◆ Data in this exercise ◆
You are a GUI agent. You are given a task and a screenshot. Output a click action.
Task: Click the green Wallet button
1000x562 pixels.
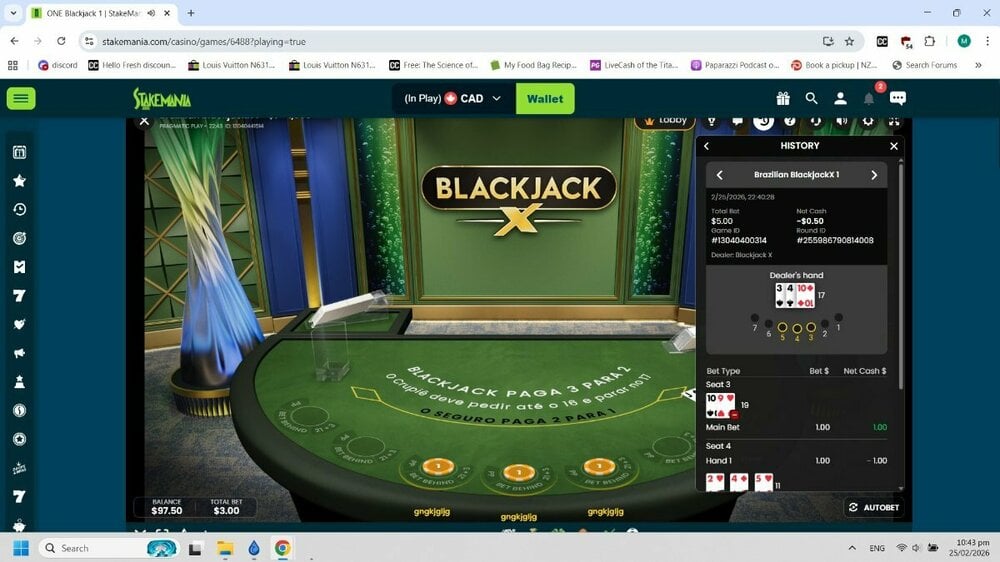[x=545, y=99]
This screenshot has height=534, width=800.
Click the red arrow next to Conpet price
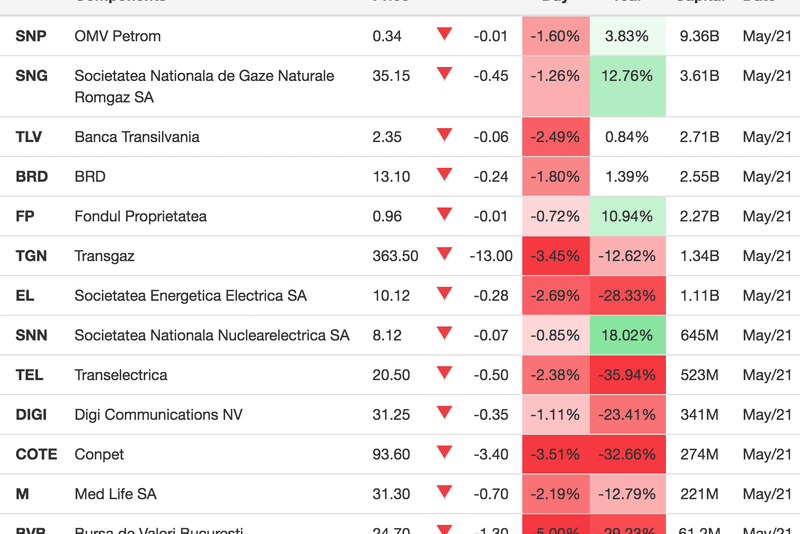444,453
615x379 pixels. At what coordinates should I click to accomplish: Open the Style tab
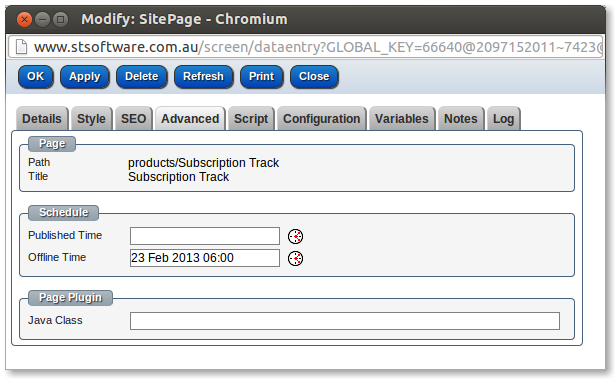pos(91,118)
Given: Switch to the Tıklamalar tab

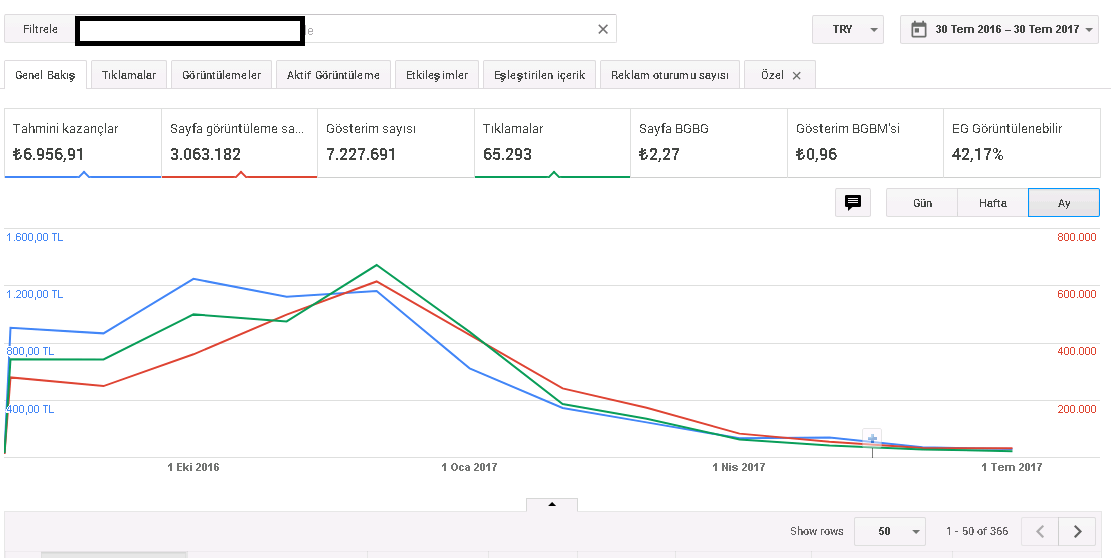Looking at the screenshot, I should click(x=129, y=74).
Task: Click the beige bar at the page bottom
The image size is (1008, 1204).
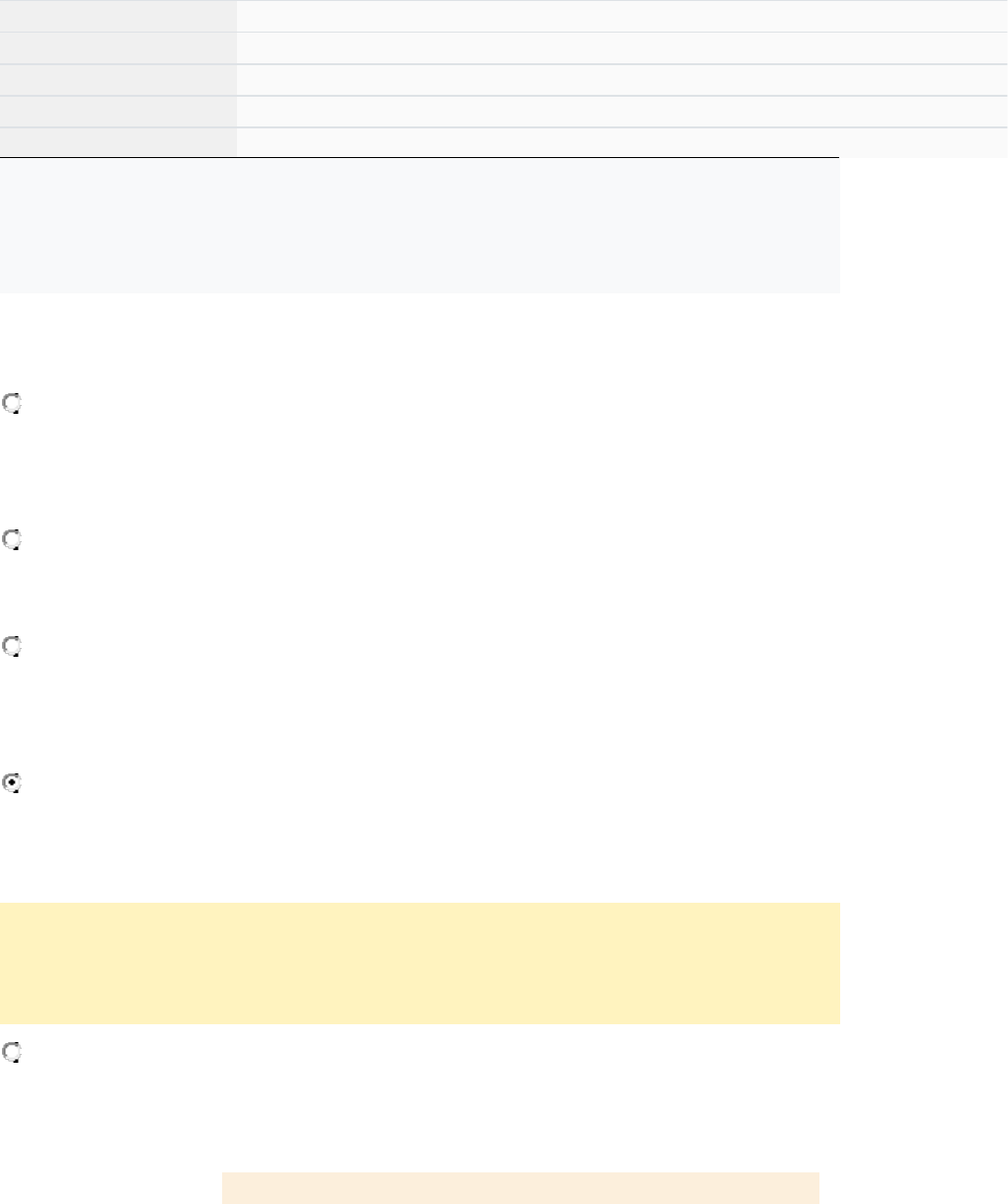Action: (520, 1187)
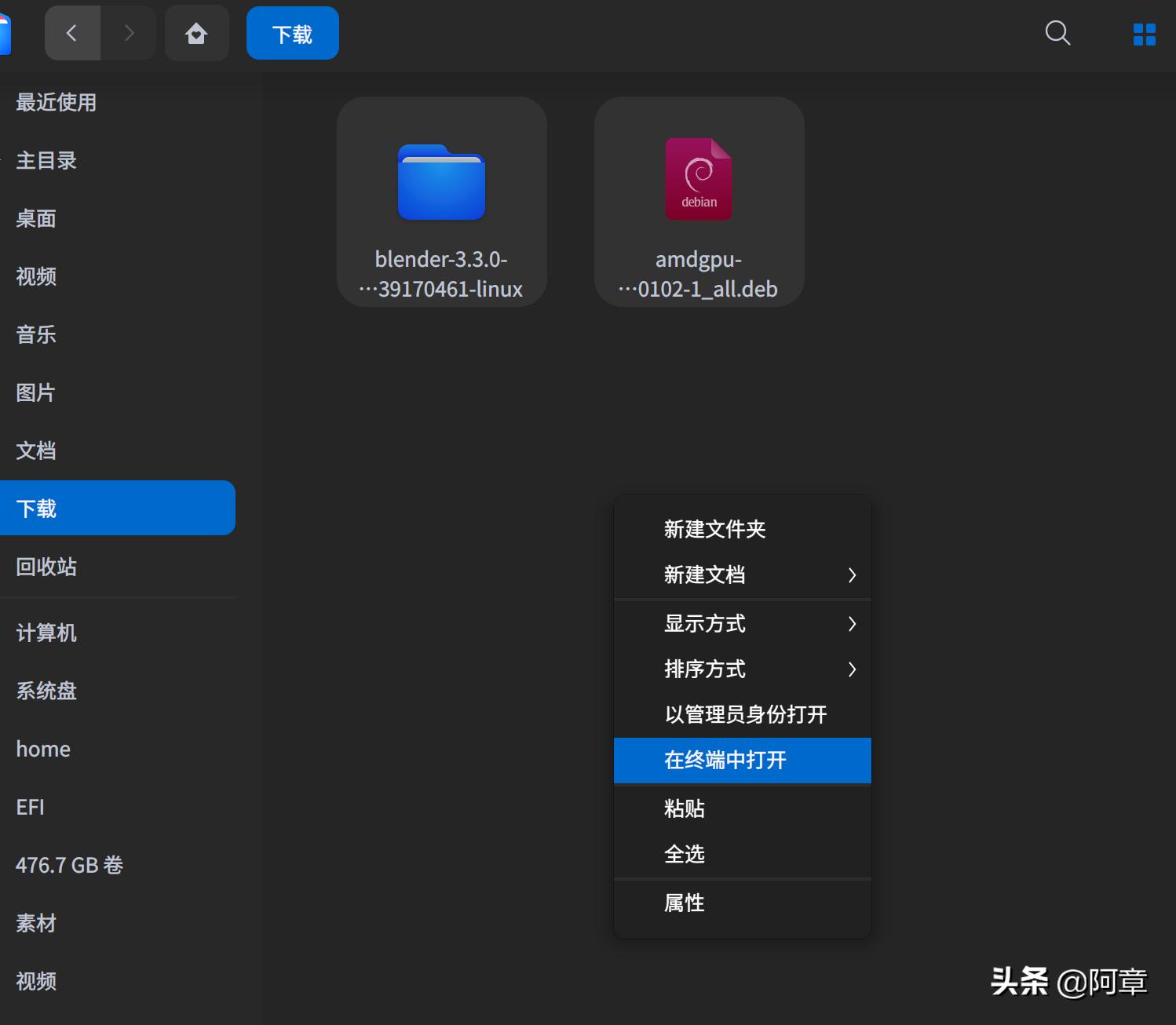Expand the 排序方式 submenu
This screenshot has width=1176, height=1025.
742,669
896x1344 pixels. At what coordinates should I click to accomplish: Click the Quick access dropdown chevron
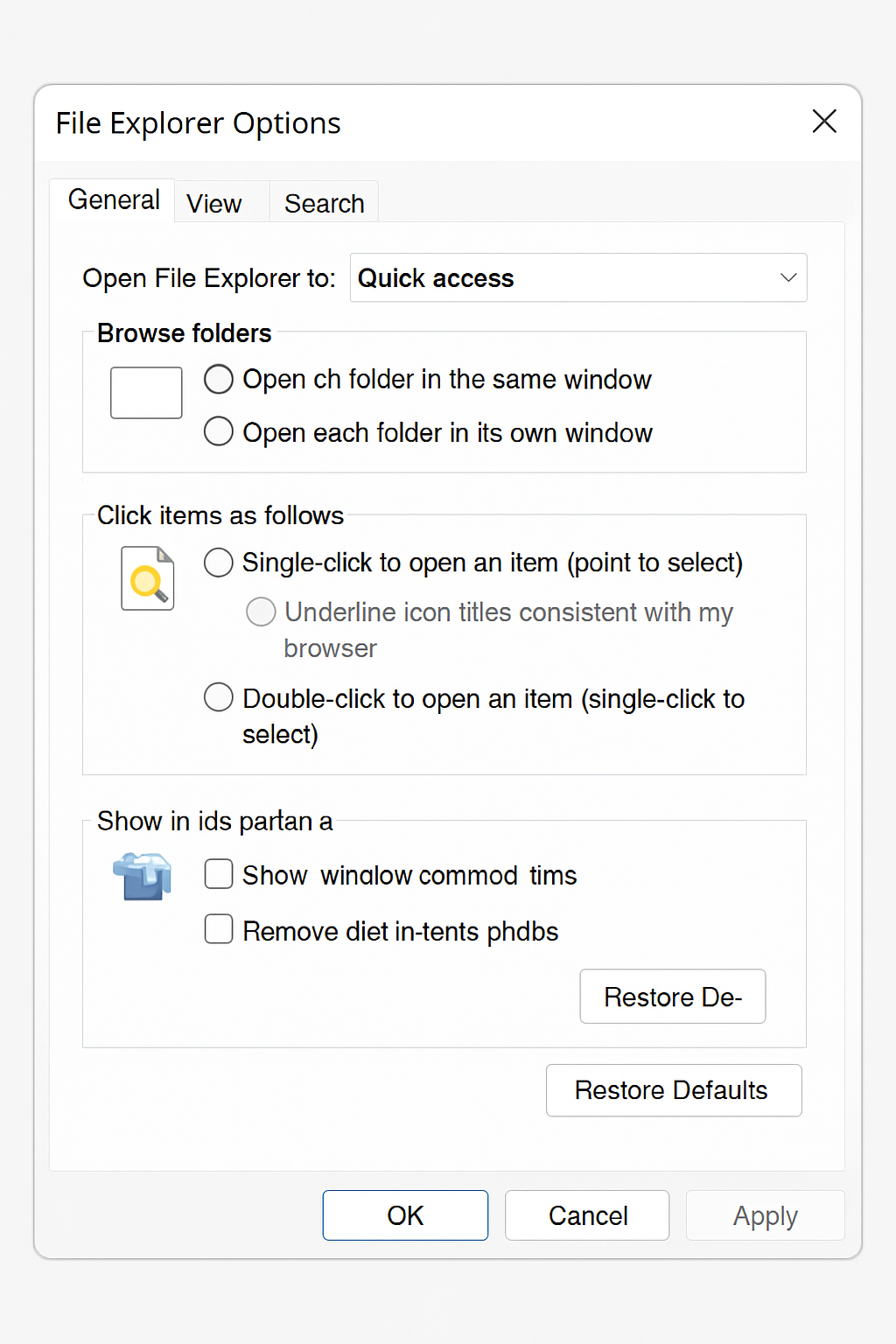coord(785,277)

◆ Problem to solve ◆
Rewrite the data from the line containing "615x379 pixels. At" down to the end, substituting "point" for "coordinates" and changing nothing else. Omit the pictures.

◆ Solution for this problem ◆
615x379 pixels. At what point should I click to accomplish: Open the Style tab
pos(91,118)
Given: Switch to the Tıklamalar tab

Looking at the screenshot, I should click(x=129, y=74).
Task: Click the beige bar at the page bottom
The image size is (1008, 1204).
Action: (520, 1187)
Expand the 排序方式 submenu
This screenshot has width=1176, height=1025.
742,669
896x1344 pixels. At what point should I click to accomplish: Click the Quick access dropdown chevron
coord(785,277)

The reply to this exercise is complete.